Tennessee's eight-game winning streak that started last October certainly qualifies as a current feel-good story in Southeastern Conference football.
Claiming a ninth consecutive contest would open every eye nationally.
The Volunteers have two victories apiece over Missouri and South Carolina during this run of success, as well as triumphs over the University of Alabama at Birmingham, Kentucky, Vanderbilt and Indiana. They have earned a No. 14 ranking in this week's Associated Press poll, but their schedule stiffens significantly with Saturday's trip to No. 3 Georgia in a matchup of 2-0 teams.
It will be the 28th game of Jeremy Pruitt's career as Tennessee's coach and the first legitimate measuring stick of how his Vols stack up against the SEC elite.
"In our program, we've continued to improve over the last three years, and we've got to continue to do that," Pruitt said this week. "We're nowhere where we want to be yet. I think Georgia has won the East now three years in a row, and for them to do that speaks a lot to where their program is, and it's where we're trying to get."
Georgia has incredible talent and stability in Kirby Smart's fifth season, with the Bulldogs having compiled a sparkling 38-7 record since his 8-5 debut year of 2016. The upgrade under Smart was almost overnight, as his first Georgia team ventured to the Liberty Bowl and his second squad squared off against Alabama in the championship game of the College Football Playoff.
Smart has witnessed the implosion of Tennessee's program in 2017 under former coach Butch Jones and the rebuilding efforts under Pruitt, with the Bulldogs having capitalized with three straight series triumphs by the average score of 41-9. He realizes a vastly improved team is headed to Athens.
"The line of scrimmage is probably where it sticks out most," Smart said. "Their offensive line is big and physical, and they have good players with good experience. They've recruited well. It's the same with their defensive line. That's where you get beat before the game starts in the SEC — if you don't have enough guys across the line of scrimmage, and I think that they do.
"They do a really good job on both sides of the ball in terms of line-of-scrimmage play."
Smart has pointed out that Tennessee's talent and experience in the trenches make the Vols more of a threat than Auburn, which entered Sanford Stadium ranked No. 7 last Saturday night but was no match for the Bulldogs in a 27-6 loss.
The Vols are coming off the most impressive showing of their streak, having dominated Missouri in every phase during last Saturday's 35-12 rout in Neyland Stadium. Tennessee players have been providing consistent answers this week when asked about Saturday's challenge and the measuring stick aspect.
This is the first top-15 showdown involving Tennessee since cracks in the Jones foundation became evident during a 49-10 loss to visiting Alabama in 2016.
"We come out with the mentality that it's just another game, because we try to give our all in every single game that we have," sophomore linebacker Henry To'o To'o said. "That's something that Coach Pruitt harps on and tells us every week.
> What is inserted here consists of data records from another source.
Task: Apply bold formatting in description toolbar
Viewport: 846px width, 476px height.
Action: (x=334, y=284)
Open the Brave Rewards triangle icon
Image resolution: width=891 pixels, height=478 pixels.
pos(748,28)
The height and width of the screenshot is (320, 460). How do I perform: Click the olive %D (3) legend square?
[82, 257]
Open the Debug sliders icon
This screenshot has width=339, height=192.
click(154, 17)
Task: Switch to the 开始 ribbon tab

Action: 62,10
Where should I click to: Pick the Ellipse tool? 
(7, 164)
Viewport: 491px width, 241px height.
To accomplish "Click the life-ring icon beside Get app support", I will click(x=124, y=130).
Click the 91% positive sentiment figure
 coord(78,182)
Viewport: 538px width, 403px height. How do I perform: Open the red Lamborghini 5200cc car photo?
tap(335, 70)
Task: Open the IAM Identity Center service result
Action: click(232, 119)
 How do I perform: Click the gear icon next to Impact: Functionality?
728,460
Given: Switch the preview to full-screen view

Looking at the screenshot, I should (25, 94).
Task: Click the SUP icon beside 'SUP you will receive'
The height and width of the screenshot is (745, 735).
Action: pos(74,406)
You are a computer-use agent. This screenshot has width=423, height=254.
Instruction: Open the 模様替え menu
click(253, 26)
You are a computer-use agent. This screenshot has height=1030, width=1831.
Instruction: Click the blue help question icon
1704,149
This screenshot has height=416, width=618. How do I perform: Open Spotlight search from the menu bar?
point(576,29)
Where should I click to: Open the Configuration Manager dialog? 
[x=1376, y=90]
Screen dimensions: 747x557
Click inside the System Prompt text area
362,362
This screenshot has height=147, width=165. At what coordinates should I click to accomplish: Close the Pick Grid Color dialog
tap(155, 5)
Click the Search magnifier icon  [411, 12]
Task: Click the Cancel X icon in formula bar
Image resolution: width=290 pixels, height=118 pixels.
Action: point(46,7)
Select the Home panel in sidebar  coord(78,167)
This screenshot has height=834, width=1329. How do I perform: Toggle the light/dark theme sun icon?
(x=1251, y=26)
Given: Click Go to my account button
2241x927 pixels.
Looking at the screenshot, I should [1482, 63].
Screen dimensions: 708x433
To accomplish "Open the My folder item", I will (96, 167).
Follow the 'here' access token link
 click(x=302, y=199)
This is a big team we're playing, but we've got to have the same mentality the entire season no matter who we're playing."
Said senior running back Ty Chandler: "They've got a tough defense, and they're known for that. I think everybody is looking forward to it. As long as we focus on the details and do our jobs, I feel like we can be great, and that's what I'm looking forward to."
Of course, a year's worth of perspective reflects that a measuring stick game is better than a must-win contest against a Football Championship Subdivision opponent. Tennessee opened last season by giving away games against Georgia State and Brigham Young, with a 45-0 shellacking of the University of Tennessee at Chattanooga serving as a respite before additional losses to Florida and Georgia.
"When the season started last year and didn't go the way we wanted, we knew that we were still headed in the right direction," Pruitt said. "We turned the ball over a lot last year early on, and, as we corrected that and continued to gain confidence, our play improved. Our kids are going to work hard to continue to improve.
"This is a great opportunity for us Saturday, but we're going to play a bunch of other games after this game, so we've got to continue to work hard to improve every week."
Alabama's football game Saturday night at Ole Miss has been pushed back from 6 to 7:30 Eastern to better avoid remnants from Hurricane Delta. The contest still will be televised by ESPN.